Vous citez plusieurs auteur·ices et vous relevez que tous·tes ont vécu un traumatisme dans leur petite enfance.
Selon moi, les artistes ont tous le même cerveau. Pour arriver à créer, on a besoin d’un concours de circonstances. L’une d’elles est que nous avons connu dans notre enfance une situation traumatique. Il ne faut pas nécessairement que ce soit horrible, il suffit par exemple que la famille déménage et que l’enfant se retrouve dans une nouvelle école où il est malheureux.
Que s’est-il passé dans votre enfance qui a fait de vous une écrivaine ?
Rien de dramatique, mais il y a bien eu une crise qui a été le commencement, je crois, de l’écriture. Je ne raconte pas, c’est ma vie.
En quoi ces situations traumatiques poussent à la création ?
Pour se protéger, l’enfant fait une dissociation. Il y a d’un côté le “je” qui souffre et de l’autre celui qui ne souffre pas. Ce deuxième “je” est le créateur. C’est lui qui écrit, compose de la musique, peint. Ce deuxième “je” nous aide à ne pas souffrir, mais alors comment ressentir les choses ? Ma théorie, c’est que nous créons pour pouvoir éprouver nos sentiments, nous ressentons les choses à travers nos créations.
Mais qu’est-ce qui différencie les écrivain·es des autres artistes ?
De tous les créateurs, nous les écrivains avons le plus de problèmes mentaux et le taux de suicide le plus important. Mais ça ne dit pas que, pour être écrivain, il faut nécessairement être malheureux.
Vous dites que votre imagination se met en route toute seule. La création de fiction est un processus particulier.
Une des conditions pour être créatif est l’immaturité du cerveau. Le cerveau n’est complètement terminé qu’à 30 ans et, au début de la puberté, il y a un moment important. Jusqu’alors, tous les neurones sont interconnectés, c’est pourquoi les enfants ont cette imagination incroyable et font des choses qui apparaîtraient comme un délire psychotique chez un adulte. Par exemple, parler avec un ami imaginaire. À la puberté, les connections neurologiques inutiles sont coupées pour concentrer le cerveau sur l’utile.

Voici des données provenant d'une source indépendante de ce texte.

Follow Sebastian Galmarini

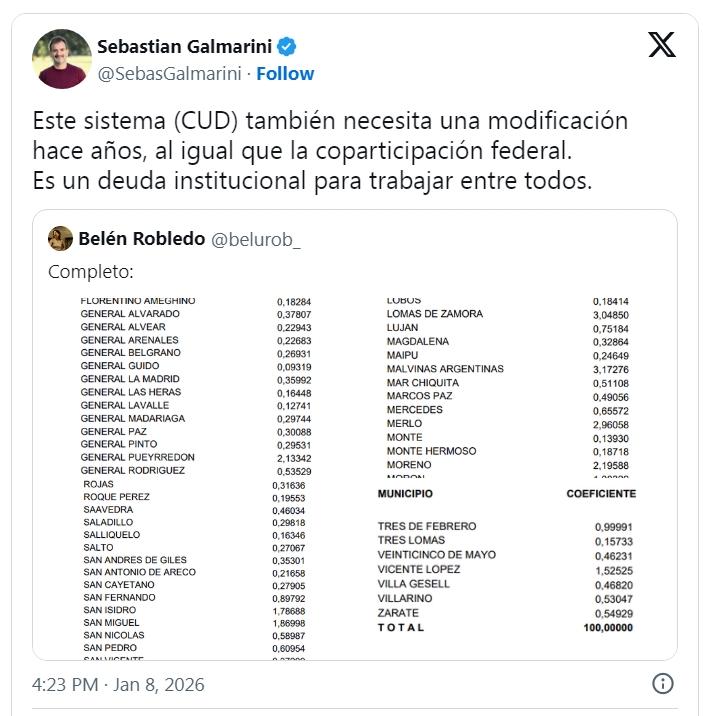point(285,73)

Ça a été important dans l’évolution humaine, se concentrer pour chasser le mammouth. Mais environ 20 % de l’humanité ne vit pas ce moment, leur cerveau reste celui d’un enfant. Parmi ces 20%, il y a les gens qui ont des maladies mentales, et ceux qui sont des créateurs. J’ai un cerveau d’enfant, avec une imagination que je ne peux contrôler.
Dans votre livre, vous citez beaucoup Emmanuel Carrère.
Je l’adore. Je l’ai découvert avec L’adversaire et j’ai tout lu depuis. Lorsque j’étais en train de préparer ce livre, il a publié Yoga, qui traitait de la relation entre création et folie. Je parle beaucoup de lui car il constitue une illustration importante de ces sujets.
Parmi les romancier·ères que vous avez étudié·es, qui vous a le plus intéressée ?
Janet Frame, une écrivaine néo-zélandaise qui a eu une vie horrible. À 20 ans, elle a été internée à cause d’un diagnostic erroné. Elle a subi plus de 200 électrochocs. Dix ans plus tard, à sa sortie, elle est devenue une romancière reconnue et à la fin de sa vie elle a dit avoir eu beaucoup de chance, parce qu’elle a pu écrire. C’est très touchant.
Propos recueillis par Sylvie Tanette
Le danger de ne pas être folle, de Rosa Montero, éd. Métailié. Traduit de l’espagnol par Myriam Chirousse. 288 pages, 20,80 €.